Saying that there “is a greater chance” that the nation’s two biggest satellite providers may try to merge, Citigroup Wednesday issued a “buy” recommendation on EchoStar Communications’ stock.
Analyst Jason Bazinet upgraded EchoStar from a “sell” to a “buy,” with a $39-per-share price target. In afternoon trading Wednesday, EchoStar shares were at a new 52-week high, up 98 cents each to $32.99.
Bazinet made his recommendation change on the heels of a story in the Los Angeles Times that said there was speculation at the Allen & Co. media conference that Rupert Murdoch was working on a deal to buy EchoStar to combine it with DirecTV. Murdoch’s News Corp. owns 67% of DirecTV.
“Our upgrade does not reflect a change in our fundamental view of the [direct-broadcast satellite] industry,” Bazinet wrote in his report. “Rather, it reflects our belief that there is a greater chance that EchoStar and DirecTV may attempt to merge.”
Citigroup also estimated that such a merger could yield cost synergies of up to $3 billion per year, or $48 per share, “if DirecTV cedes 100% of synergy value to EchoStar.”

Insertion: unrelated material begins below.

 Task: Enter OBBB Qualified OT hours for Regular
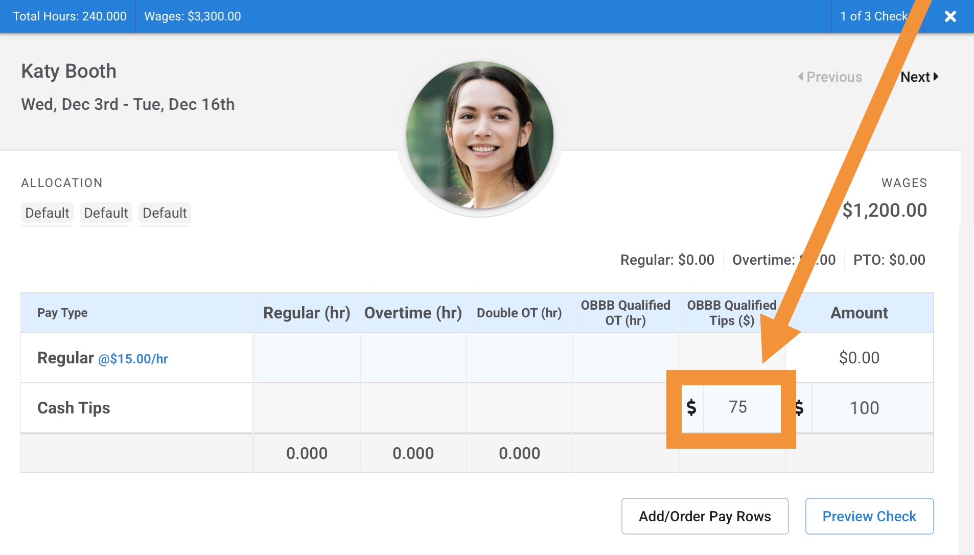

DirecTV, EchoStar and News Corp. have declined to comment on the Times story.
And Wall Street has questioned whether federal regulators would ever sign off on a DirecTV-EchoStar merger.
Sanford C. Bernstein & Co., in a report Wednesday, was skeptical about whether such a deal would pass regulatory muster.

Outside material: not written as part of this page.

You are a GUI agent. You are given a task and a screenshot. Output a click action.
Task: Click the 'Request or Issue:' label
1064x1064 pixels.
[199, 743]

“The News Corp. angle would create political complications,” wrote analyst Craig Moffett. “Without putting too fine a point on it, suffice it to say that handing what would be, by far, the largest distribution platform in the country to Rupert Murdoch [and Roger Ailes and company at FoxNews] might not sit well with the Democrats. That said, a merger certainly can’t be ruled out.”